## Item position listing
━━━━━━━━━━

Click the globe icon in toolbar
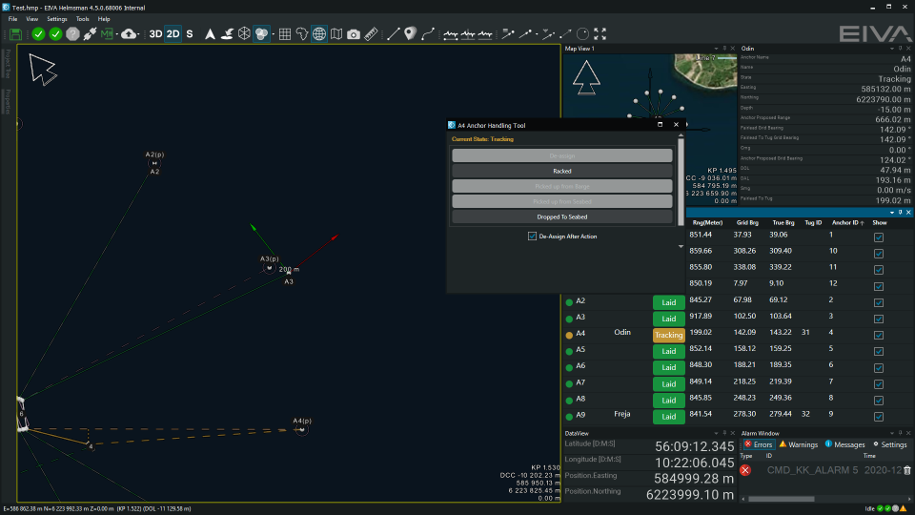Image resolution: width=915 pixels, height=515 pixels. [x=318, y=34]
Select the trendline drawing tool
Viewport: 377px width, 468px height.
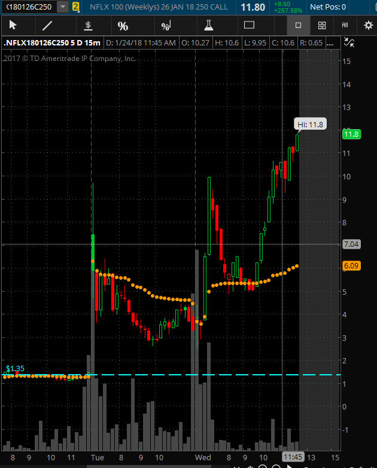(x=47, y=26)
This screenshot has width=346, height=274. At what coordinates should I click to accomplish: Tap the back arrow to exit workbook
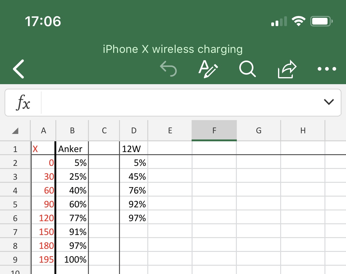coord(18,69)
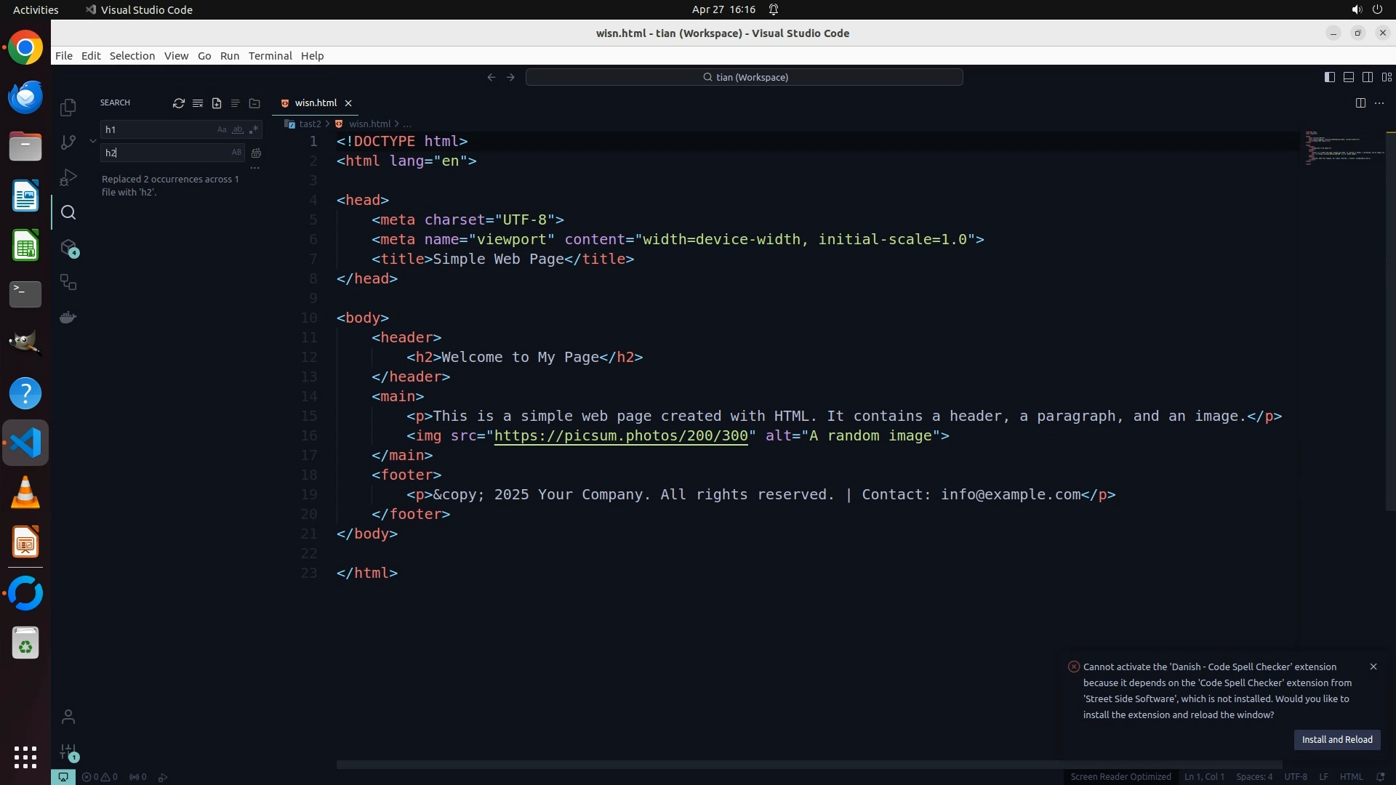The width and height of the screenshot is (1396, 785).
Task: Click the Replace All icon
Action: 256,153
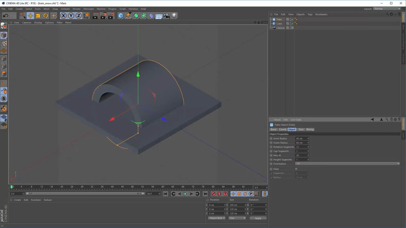Enable the Fillet checkbox
This screenshot has height=228, width=406.
pos(296,169)
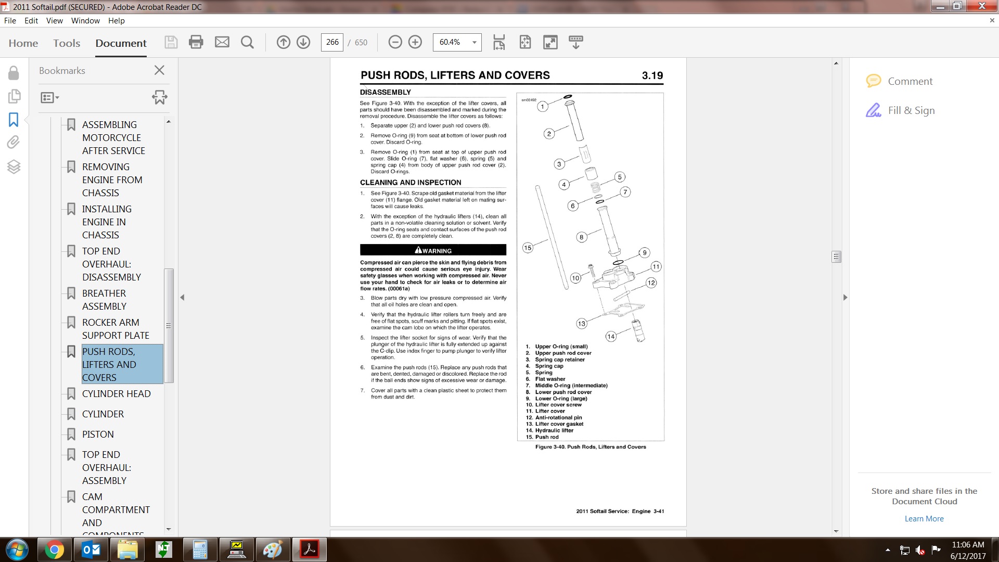The width and height of the screenshot is (999, 562).
Task: Click the zoom in plus button
Action: 415,42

━━━━━━━━━━

## Given instruction
Lay out every line of the listing above as a Markdown table with the columns Row and Line, numbering each row and skipping blank lines. Omit the pictures.

## Response below
| Row | Line |
|---|---|
| 1 | Click the globe icon in toolbar |
| 2 | Image resolution: width=915 pixels, height=515 pixels. [x=318, y=34] |
| 3 | Select the trendline drawing tool |
| 4 | Viewport: 377px width, 468px height. |
| 5 | (x=47, y=26) |
| 6 | This screenshot has width=346, height=274. At what coordinates should I click to accomplish: Tap the back arrow to exit workbook |
| 7 | coord(18,69) |
| 8 | The width and height of the screenshot is (1396, 785). |
| 9 | Task: Click the Replace All icon |
| 10 | Action: 256,153 |
| 11 | Enable the Fillet checkbox |
| 12 | This screenshot has height=228, width=406. |
| 13 | pos(296,169) |
| 14 | The width and height of the screenshot is (999, 562). |
| 15 | Task: Click the zoom in plus button |
| 16 | Action: 415,42 |